Old school tattoos refer to those we often think of as body art on sailors, bikers, and prisoners – those tried and true designs that seem to remain perennially popular. These tattoos often incorporate the ubiquitous heart and banner, a voluptuous babe in a variety of poses, or skulls and roses. The style of these tattoos has a particular flourish, and they usually incorporate a lot of primary colors: red, blue, green, yellow and black. This is because in the early days of Western tattoo art, it was not common to mix inks like many artists do today.
Photo by “Mez Love” on Flickr
Many of the earliest tattoos in Western society were created as a memorial to a lost loved one. For military men, their tattoos were a reminder of the places they’d been, or the women they left back home. Much like the art commonly seen on airplanes of vintage World War II, the pinup girl was, and still is, a popular subject.

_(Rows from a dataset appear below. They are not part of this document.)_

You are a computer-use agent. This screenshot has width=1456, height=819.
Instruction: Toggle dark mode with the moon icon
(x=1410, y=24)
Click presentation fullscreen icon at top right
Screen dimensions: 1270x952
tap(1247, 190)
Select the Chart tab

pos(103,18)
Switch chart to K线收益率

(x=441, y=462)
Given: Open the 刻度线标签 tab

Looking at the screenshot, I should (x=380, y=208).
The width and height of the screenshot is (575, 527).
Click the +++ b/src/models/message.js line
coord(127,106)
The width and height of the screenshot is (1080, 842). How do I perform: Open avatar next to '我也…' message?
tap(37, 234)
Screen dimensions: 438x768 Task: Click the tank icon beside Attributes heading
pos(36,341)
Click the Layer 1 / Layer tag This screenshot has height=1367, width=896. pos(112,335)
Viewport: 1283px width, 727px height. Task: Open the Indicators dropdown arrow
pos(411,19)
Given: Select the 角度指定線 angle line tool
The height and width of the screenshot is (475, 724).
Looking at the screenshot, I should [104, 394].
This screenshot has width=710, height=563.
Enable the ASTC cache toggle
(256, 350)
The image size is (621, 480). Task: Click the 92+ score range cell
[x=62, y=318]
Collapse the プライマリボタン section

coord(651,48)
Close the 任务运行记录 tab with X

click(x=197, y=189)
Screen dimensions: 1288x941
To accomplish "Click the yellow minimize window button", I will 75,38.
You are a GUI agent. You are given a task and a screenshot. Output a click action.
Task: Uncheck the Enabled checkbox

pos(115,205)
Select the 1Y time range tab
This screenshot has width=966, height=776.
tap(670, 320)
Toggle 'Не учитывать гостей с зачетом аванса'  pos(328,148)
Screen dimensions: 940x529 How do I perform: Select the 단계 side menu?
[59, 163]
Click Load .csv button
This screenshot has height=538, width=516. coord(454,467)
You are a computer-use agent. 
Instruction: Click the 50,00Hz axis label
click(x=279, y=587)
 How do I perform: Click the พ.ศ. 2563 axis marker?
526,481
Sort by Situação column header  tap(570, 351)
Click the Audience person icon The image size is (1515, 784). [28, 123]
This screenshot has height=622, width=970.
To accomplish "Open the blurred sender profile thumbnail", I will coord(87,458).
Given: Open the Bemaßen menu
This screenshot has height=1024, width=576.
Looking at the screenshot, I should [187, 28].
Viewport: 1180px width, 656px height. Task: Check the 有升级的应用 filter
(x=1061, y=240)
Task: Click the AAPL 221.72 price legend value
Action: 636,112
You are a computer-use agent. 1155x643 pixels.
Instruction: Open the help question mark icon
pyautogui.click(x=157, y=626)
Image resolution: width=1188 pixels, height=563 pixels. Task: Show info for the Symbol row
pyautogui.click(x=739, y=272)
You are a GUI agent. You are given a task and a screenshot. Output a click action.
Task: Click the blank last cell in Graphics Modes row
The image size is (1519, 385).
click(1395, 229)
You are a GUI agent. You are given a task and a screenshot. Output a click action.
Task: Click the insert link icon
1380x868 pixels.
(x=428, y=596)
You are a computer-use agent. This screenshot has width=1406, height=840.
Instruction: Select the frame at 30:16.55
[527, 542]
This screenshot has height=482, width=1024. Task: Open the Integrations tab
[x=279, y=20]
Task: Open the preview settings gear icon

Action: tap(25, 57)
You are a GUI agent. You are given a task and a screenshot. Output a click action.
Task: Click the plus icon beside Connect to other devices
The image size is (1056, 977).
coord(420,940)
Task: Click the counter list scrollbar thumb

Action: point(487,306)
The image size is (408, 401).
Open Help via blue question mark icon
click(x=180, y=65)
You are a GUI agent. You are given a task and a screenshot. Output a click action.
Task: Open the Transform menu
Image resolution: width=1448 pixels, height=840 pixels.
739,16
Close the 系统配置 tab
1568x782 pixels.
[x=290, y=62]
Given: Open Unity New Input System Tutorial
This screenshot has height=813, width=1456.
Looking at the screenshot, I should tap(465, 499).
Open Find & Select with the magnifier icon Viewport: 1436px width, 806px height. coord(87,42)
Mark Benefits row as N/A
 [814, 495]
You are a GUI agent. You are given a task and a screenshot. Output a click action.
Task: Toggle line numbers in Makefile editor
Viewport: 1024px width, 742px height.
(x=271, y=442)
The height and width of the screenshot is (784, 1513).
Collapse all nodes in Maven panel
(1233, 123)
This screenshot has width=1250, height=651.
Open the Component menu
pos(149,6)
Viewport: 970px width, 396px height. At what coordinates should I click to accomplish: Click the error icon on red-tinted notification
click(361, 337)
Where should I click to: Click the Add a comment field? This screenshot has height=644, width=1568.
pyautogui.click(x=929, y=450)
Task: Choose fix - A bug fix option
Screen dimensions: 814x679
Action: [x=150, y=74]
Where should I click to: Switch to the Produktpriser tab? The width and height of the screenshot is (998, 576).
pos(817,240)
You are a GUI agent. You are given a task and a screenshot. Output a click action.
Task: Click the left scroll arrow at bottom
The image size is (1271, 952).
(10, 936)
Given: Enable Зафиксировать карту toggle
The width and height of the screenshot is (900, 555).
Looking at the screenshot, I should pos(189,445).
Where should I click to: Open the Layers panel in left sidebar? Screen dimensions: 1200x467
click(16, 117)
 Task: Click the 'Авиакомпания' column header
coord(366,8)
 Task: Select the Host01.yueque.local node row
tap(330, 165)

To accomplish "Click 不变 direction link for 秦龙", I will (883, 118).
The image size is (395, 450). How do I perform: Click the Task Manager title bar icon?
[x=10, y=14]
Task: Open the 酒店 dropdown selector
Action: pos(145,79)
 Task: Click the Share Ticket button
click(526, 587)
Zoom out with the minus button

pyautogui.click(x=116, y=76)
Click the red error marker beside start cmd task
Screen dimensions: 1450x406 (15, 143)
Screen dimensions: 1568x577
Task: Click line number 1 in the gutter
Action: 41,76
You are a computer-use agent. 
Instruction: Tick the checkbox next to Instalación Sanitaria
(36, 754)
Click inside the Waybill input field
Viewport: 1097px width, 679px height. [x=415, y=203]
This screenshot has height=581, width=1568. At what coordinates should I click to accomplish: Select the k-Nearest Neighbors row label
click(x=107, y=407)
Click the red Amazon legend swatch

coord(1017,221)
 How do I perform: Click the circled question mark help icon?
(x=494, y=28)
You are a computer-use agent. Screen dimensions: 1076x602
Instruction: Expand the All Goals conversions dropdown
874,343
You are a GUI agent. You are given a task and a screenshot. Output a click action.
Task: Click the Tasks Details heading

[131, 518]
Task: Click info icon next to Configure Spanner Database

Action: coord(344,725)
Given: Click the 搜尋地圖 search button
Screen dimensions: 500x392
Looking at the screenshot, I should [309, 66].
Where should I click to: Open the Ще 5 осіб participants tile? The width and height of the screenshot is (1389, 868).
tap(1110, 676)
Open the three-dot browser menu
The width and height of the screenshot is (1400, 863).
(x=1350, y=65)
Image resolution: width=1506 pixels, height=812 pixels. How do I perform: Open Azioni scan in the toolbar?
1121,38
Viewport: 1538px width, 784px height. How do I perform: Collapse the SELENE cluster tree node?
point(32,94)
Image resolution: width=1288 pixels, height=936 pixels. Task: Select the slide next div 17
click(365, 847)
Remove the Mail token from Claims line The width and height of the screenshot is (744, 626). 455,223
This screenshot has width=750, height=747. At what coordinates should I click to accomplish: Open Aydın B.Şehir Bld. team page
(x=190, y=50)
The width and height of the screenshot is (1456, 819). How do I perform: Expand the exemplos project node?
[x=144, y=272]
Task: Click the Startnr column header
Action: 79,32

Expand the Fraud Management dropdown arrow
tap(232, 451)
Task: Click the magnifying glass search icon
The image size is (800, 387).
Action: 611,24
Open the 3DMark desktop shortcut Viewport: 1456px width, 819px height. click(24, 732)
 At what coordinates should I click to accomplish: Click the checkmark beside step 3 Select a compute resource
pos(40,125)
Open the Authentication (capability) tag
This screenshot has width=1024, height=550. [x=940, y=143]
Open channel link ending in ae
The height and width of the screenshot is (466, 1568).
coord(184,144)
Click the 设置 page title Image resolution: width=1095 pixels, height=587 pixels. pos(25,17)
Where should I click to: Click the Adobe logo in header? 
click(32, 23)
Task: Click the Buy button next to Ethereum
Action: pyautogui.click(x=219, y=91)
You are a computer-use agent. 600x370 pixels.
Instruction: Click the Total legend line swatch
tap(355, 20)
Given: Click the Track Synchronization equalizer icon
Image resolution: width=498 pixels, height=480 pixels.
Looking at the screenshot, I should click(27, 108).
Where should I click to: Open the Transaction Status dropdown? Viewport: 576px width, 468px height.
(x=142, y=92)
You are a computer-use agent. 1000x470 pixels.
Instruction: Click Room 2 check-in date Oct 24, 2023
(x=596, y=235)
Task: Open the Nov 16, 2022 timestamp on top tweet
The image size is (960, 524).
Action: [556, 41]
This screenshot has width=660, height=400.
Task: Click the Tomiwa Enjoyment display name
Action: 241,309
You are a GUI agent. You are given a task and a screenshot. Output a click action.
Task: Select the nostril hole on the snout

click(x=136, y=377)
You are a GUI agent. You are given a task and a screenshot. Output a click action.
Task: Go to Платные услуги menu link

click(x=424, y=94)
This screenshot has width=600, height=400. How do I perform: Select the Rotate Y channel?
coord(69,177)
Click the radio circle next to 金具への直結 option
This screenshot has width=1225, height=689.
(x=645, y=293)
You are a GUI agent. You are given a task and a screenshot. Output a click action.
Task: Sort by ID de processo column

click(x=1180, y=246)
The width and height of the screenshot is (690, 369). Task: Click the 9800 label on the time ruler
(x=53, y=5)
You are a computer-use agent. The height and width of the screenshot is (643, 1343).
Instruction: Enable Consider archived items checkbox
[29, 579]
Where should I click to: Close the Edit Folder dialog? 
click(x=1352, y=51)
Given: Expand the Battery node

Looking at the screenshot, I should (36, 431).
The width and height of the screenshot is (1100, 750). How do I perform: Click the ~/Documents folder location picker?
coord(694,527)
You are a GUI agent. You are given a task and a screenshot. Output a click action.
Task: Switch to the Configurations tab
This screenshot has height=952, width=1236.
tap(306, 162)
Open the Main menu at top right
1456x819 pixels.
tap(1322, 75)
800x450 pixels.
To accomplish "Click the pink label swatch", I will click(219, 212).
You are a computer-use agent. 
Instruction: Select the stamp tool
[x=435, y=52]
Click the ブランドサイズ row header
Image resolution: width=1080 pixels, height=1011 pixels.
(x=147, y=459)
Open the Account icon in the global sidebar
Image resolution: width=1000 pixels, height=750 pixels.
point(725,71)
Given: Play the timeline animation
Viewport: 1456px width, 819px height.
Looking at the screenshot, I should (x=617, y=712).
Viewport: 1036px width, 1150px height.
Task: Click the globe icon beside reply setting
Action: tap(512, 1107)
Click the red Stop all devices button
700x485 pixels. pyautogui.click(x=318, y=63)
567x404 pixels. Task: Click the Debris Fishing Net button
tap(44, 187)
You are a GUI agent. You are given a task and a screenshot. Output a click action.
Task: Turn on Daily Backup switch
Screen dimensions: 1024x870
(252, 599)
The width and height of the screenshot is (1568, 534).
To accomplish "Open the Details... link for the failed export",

You may think that old school tattoos are limited to men, but there are a surprising number of women that also favor this style of body art. Just as ‘everything old is new again’, so does the popularity of tattoos swing full circle from the older styles, back to more modern designs.
Photo by “philippe leroyer” on Flickr
The arms, back, and chest were the most common places to get a tattoo back in the old days, and these are still the favored location for an old school tattoo today. Then again, there is no reason not to take something old-fashioned and place it in the unexpected location. Experiment with both the design and location of your old school tattoo to make it something new and fresh.